We recently demonstrated that oral or nasal administration of recombinant fragments of the acetylcholine receptor (AChR) prevents the induction of experimental autoimmune myasthenia gravis (EAMG) and suppresses ongoing EAMG in rats. We have now studied the role of spatial conformation of these recombinant fragments in determining their tolerogenicity. Two fragments corresponding to the extracellular domain of the human AChR alpha-subunit and differing in conformation were tested: Halpha1-205 expressed with no fusion partner and Halpha1-210 fused to thioredoxin (Trx), and designated Trx-Halpha1-210. The conformational similarity of the fragments to intact AChR was assessed by their reactivity with alpha-bungarotoxin and with anti-AChR mAbs, specific for conformation-dependent epitopes. Oral administration of the more native fragment, Trx-Halpha1-210, at the acute phase of disease led to exacerbation of EAMG, accompanied by an elevation of AChR-specific humoral and cellular reactivity, increased levels of Th1-type cytokines (IL-2, IL-12), decreased levels of Th2 (IL-10)- or Th3 (TGF-beta)-type cytokines, and higher expression of costimulatory factors (CD28, CTLA4, B7-1, B7-2, CD40L, and CD40). On the other hand, oral administration of the less native fragments Halpha1-205 or denatured Trx-Halpha1-210 suppressed ongoing EAMG and led to opposite changes in the immunological parameters. It thus seems that native conformation of AChR-derived fragments renders them immunogenic and immunopathogenic and therefore not suitable for treatment of myasthenia gravis. Conformation of tolerogens should therefore be given careful attention when considering oral tolerance for treatment of autoimmune diseases.

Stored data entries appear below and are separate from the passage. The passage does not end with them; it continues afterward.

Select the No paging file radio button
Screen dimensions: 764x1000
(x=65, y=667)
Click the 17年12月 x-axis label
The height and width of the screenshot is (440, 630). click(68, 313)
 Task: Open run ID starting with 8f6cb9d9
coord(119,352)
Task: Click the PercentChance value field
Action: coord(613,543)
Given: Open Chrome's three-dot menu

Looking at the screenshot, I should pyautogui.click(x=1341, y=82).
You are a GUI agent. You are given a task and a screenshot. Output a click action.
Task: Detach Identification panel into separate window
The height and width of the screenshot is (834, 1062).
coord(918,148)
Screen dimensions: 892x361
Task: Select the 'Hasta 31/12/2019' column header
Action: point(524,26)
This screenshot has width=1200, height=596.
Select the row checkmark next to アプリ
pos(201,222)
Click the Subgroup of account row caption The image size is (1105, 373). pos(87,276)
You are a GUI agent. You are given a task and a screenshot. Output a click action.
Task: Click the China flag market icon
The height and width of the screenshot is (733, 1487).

Oral administration of a dual analog of two myasthenogenic T cell epitopes down-regulates experimental autoimmune myasthenia gravis in mice.

Myasthenia gravis (MG) and experimental autoimmune MG (EAMG) are T cell-regulated, antibody-mediated autoimmune diseases. The major autoantigen in MG is the nicotinic acetylcholine receptor (AChR). Two peptides, representing sequences of the human AChR alpha-subunit, p195-212 and p259-271, were previously shown to be immunodominant T cell epitopes in MG patients as well as, respectively, in SJL and BALB/c mice. A dual analog (termed Lys-262-Ala-207) composed of the tandemly arranged two single amino acid analogs of p195-212 and p259-271 was shown to inhibit, in vitro and in vivo, MG-associated autoimmune responses. Furthermore, the dual analog could down-regulate myasthenogenic manifestations in mice with EAMG that was induced by inoculation of a pathogenic T cell line. In the present study, the ability of the dual analog to treat EAMG induced in susceptible C57BL/6 mice by native Torpedo AChR was evaluated. Mice that were diagnosed to have clinical symptoms of EAMG were treated with the dual analog by oral administration, 500 microg per mouse three times a week for 5-8 weeks. Treatment with the dual analog down-regulated the clinical manifestations of the ongoing disease as assessed by the clinical score, grip strength (measured by a grip strength meter), and electromyography. The effects on the clinical EAMG correlated with a reduced production of anti-AChR antibody as well as a decrease in the secretion of interleukin-2 and, more dramatically, interferon-gamma, in response to AChR triggering. Thus, the dual analog is an efficient immunomodulator of EAMG in mice and might be of specific therapeutic potential for MG.